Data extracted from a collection
********

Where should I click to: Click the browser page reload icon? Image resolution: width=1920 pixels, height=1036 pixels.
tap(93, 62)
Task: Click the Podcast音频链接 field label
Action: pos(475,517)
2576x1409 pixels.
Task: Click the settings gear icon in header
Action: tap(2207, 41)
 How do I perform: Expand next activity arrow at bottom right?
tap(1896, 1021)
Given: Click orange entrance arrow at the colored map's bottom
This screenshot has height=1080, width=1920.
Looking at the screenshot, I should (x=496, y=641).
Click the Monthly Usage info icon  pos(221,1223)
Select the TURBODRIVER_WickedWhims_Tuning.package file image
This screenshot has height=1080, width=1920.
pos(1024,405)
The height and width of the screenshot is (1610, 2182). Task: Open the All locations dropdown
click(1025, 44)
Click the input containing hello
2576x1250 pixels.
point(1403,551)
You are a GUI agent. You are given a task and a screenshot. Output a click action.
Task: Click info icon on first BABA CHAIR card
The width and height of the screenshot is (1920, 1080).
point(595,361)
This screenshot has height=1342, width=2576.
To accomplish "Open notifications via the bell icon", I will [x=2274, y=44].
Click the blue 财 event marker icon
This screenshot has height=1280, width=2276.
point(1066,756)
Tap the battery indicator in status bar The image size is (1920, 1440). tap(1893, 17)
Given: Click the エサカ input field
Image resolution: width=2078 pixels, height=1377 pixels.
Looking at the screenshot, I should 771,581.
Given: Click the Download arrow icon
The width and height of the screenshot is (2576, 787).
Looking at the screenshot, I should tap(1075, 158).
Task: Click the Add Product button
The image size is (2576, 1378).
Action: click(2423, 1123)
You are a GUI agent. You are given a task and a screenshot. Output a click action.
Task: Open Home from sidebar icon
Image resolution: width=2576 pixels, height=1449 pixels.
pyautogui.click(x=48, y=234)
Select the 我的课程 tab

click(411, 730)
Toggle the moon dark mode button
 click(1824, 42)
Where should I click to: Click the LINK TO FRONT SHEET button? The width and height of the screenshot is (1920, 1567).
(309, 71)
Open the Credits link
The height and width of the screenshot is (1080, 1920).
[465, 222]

********

▶ **Task requirements**: Exactly as given, please retype all the entries.

▶ **Your solution**:
Where should I click to: Click the browser page reload icon? Image resolution: width=1920 pixels, height=1036 pixels.
tap(93, 62)
Task: Click the Podcast音频链接 field label
Action: pos(475,517)
2576x1409 pixels.
Task: Click the settings gear icon in header
Action: tap(2207, 41)
 How do I perform: Expand next activity arrow at bottom right?
tap(1896, 1021)
Given: Click orange entrance arrow at the colored map's bottom
This screenshot has height=1080, width=1920.
Looking at the screenshot, I should (x=496, y=641).
Click the Monthly Usage info icon  pos(221,1223)
Select the TURBODRIVER_WickedWhims_Tuning.package file image
This screenshot has height=1080, width=1920.
pos(1024,405)
The height and width of the screenshot is (1610, 2182). Task: Open the All locations dropdown
click(1025, 44)
Click the input containing hello
2576x1250 pixels.
point(1403,551)
You are a GUI agent. You are given a task and a screenshot. Output a click action.
Task: Click info icon on first BABA CHAIR card
The width and height of the screenshot is (1920, 1080).
point(595,361)
This screenshot has height=1342, width=2576.
To accomplish "Open notifications via the bell icon", I will [x=2274, y=44].
Click the blue 财 event marker icon
This screenshot has height=1280, width=2276.
point(1066,756)
Tap the battery indicator in status bar The image size is (1920, 1440). tap(1893, 17)
Given: Click the エサカ input field
Image resolution: width=2078 pixels, height=1377 pixels.
Looking at the screenshot, I should 771,581.
Given: Click the Download arrow icon
The width and height of the screenshot is (2576, 787).
Looking at the screenshot, I should tap(1075, 158).
Task: Click the Add Product button
The image size is (2576, 1378).
Action: click(2423, 1123)
You are a GUI agent. You are given a task and a screenshot. Output a click action.
Task: Open Home from sidebar icon
Image resolution: width=2576 pixels, height=1449 pixels.
pyautogui.click(x=48, y=234)
Select the 我的课程 tab

click(411, 730)
Toggle the moon dark mode button
 click(1824, 42)
Where should I click to: Click the LINK TO FRONT SHEET button? The width and height of the screenshot is (1920, 1567).
(309, 71)
Open the Credits link
The height and width of the screenshot is (1080, 1920).
[465, 222]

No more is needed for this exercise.